Sort most popular programming languages based in number of members in Rosetta Code categories.
(from http://www.rosettacode.org/mw/index.php?title=Special:Categories&limit=5000)

This change/deletion changes the very definition of what's being reported. -- Gerard Schildberger (talk) 00:58, 28 May 2015 (UTC)

It wasn't changed it was moved into the Notes section. There are two valid ways to retrieve the data, either via Special:Categories or via the API. This reflects how people are coding, they are doing one, the other, or both. -- 3havj7t3nps8z8wij3g9 (talk) 01:51, 28 May 2015 (UTC)
The original requirement (see above box, Sort most popular ··· (from http://www.rossetta code.org/ ··· ) specifically mentions which web page to be used.   The new note section that was created which had removed/changed that requirement.   I'm not arguing that the change is wrong, but that it   was   a change.   The original requirement (as worded) was not moved to the new notes section. -- Gerard Schildberger (talk) 03:33, 28 May 2015 (UTC)
Many are coding using the API to retrieve the data as it accurately reflects language popularity which is the title of the task and obvious intention of the creator who has not posted on RC since 2010. That doesn't mean those who code using Special:Category are wrong thus there is room to do it both ways should you choose to follow a literal interpretation. -- 3havj7t3nps8z8wij3g9 (talk) 04:26, 28 May 2015 (UTC)

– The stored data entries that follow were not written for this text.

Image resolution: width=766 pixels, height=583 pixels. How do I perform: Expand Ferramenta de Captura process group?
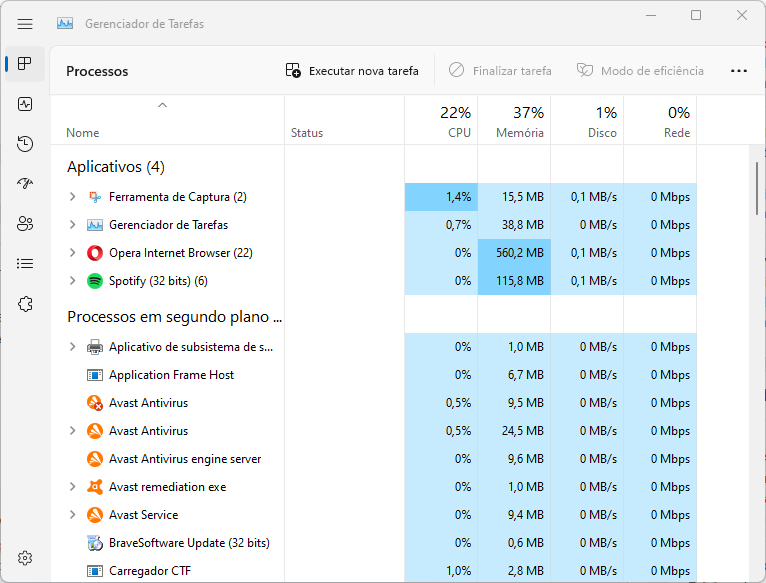click(72, 196)

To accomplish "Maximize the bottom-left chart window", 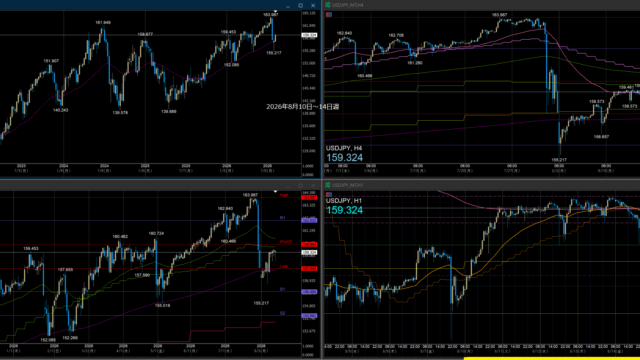I will pyautogui.click(x=300, y=185).
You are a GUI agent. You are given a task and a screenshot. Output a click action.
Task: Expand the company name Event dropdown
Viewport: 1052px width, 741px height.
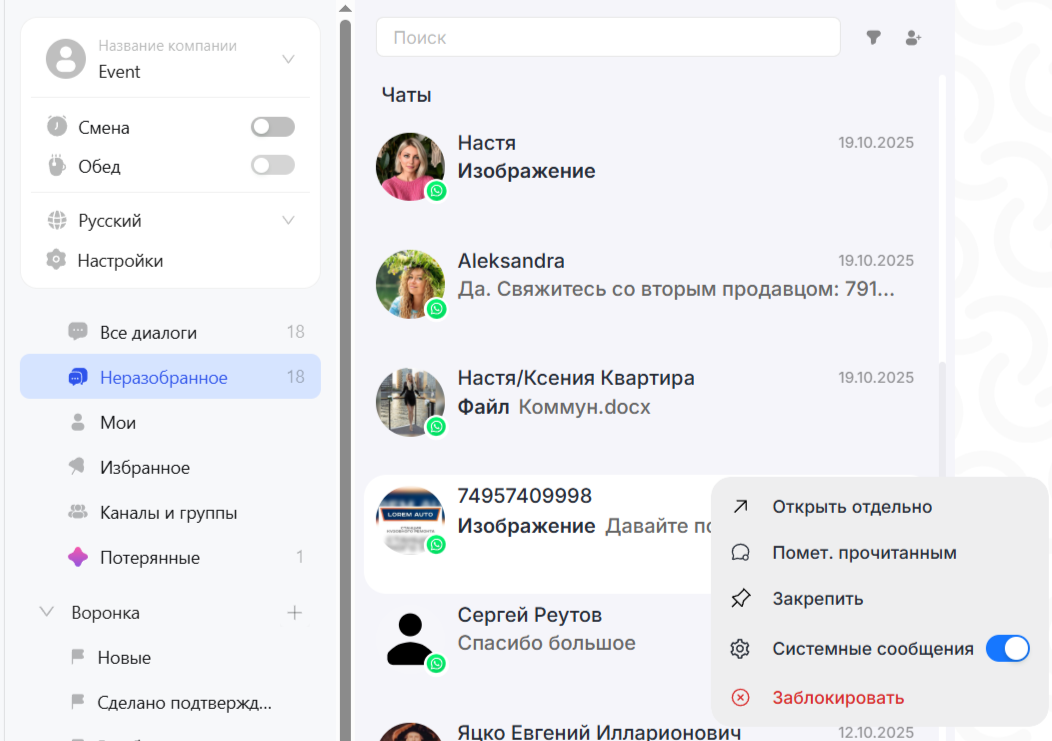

Accessing RC via Java[edit]

I'm trying to solve this in Java - the "obvious" Java code:

       String path = "http://www.rosettacode.org"
                   + "/mw/api.php"
                   + "?action=query"
                   + "&generator=categorymembers"
                   + "&gcmtitle=Category:Programming%20Languages"
                   + "&gcmlimit=500"
                   + ( gcmcontinue ? ( "&gcmcontinue=" + gcmcontinue ) : "" )
                   + "&prop=categoryinfo"
                   + "&format=txt"
                   ;
        URL url = new URL( path );

        Object content = url.getContent();

gets a 403 (Forbidden) response. I found a question on Stack Overflow (related to another RC task) that suggested setting the http Agent property of the connection and it seems that is correct - by default, Java sets the user agent which stops the above code working. Interestingly, the .NET default is not to set the user agent which is presumably why the C# sample works.

Setting the user agent to "" appears to work, as does pretending to be a browser...

URL            url = new URL( ... );
URLConnection  uc  = url.openConnection();

uc.setRequestProperty( "User-Agent", "" );


BufferedReader bfr = new BufferedReader( new InputStreamReader( uc.getInputStream() ) );

String line = bfr.readLine();

etc...

Racket code breaking[edit]

When I try to run the Racket code locally I get:

substring: starting index is out of range
  starting index: 9
  valid range: [0, 4]
  string: "Xojo"

.. which seems to be due to Xojo appearing in without the "Category" prefix. I'm not sure if this should be corrected in the page, in the Racket code or elsewhere.

FWIW, the Tcl solution uses regsub {^Category:} $name {} to get rid of the prefix, which seems safer than dropping the first 9 chars. I suggest Racket either do the same, or skip entries it cannot parse.